Do I think I’m going to fix all my problems by running back to nature? No. I’m not an idiot. I know there is at least some weird stuff that my brain does that I will always have to live with. But I’m curious to explore to what degree these things can be tweaked by changing how I engage with the world and with myself as an animal that can’t be fully domesticated.
And if you also find yourself dealing with some sudden onset issues following the pandemic, as I know many people are, I would encourage you to consider a few things as well. Up until a century or two ago, it would not have been normal for the majority of people you encounter throughout your day to be strangers. It would not have been normal for you to keep the exact same daily schedule almost every day of the week and all throughout the year. The office/work environment that is typical now was completely unheard of. It would be bizarre for you to have to go completely out of your way, possibly even setting aside vacation time, to encounter nature in any real sense. Vacation time was also not a thing.

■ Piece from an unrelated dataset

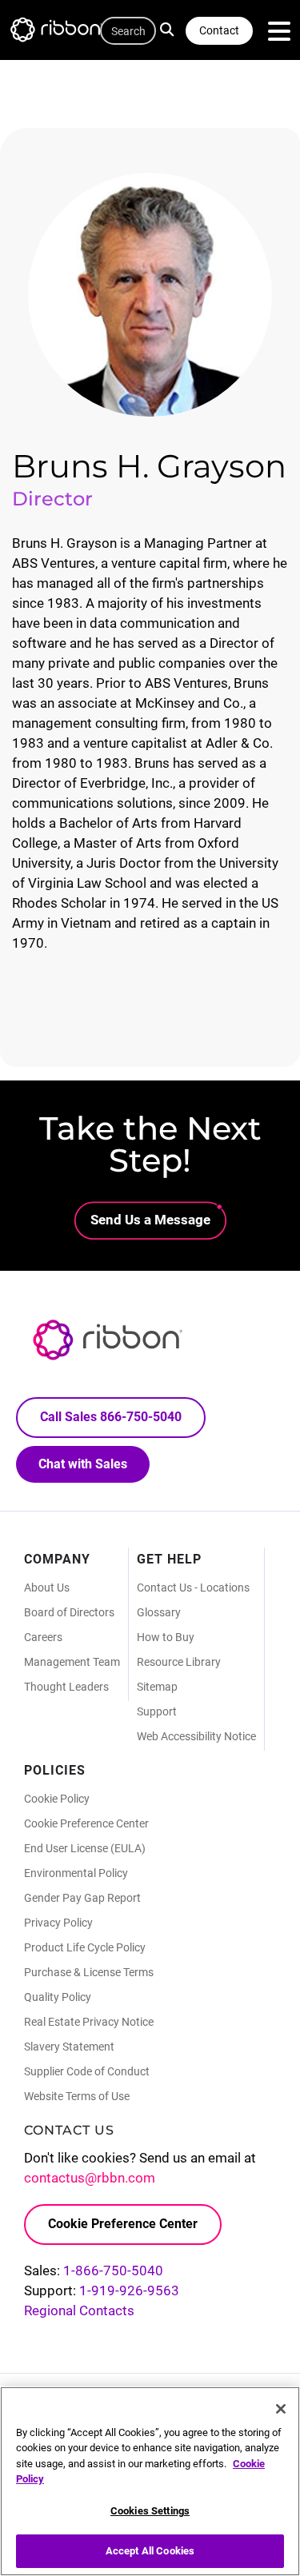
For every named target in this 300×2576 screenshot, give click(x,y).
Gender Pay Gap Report (82, 1897)
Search (171, 28)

I am not one to romanticize the past in its entirety, because for many — most — of us, overall things are much better now, and none of this applies to all of us equally. However, I think it is worth considering that it may not be that the pandemic caused you to develop issues. It may be that, for the first time in your life, you had some rest and respite from some very unnatural practices that were stressing your system. And if you’re someone who falls into a category that deals with additional daily abuse out in the world, it may not be just an unnatural schedule and environment that you had a rest from. Not having to deal with as many daily aggressions that people who are not your people toss your way based on bigoted beliefs may have settled your soul in a way you’ve never been able to experience. Having the excuse to withdraw more completely into your own tribe, to people of your own choosing, may have healed you in a way that makes having to go back out there hurt so much more than it did before.
You may not have a choice in resuming some of those things. Being able to drop out entirely is a luxury that not many people have. But I still think it’s worth taking some time to parse how much of the blame you decide to carry on your own shoulders, even if you don’t have a say in shouldering all of the burden. In some cases, it may not be you who is wrong. It may be the system. And just knowing and understanding that can go a long way toward at least partial healing.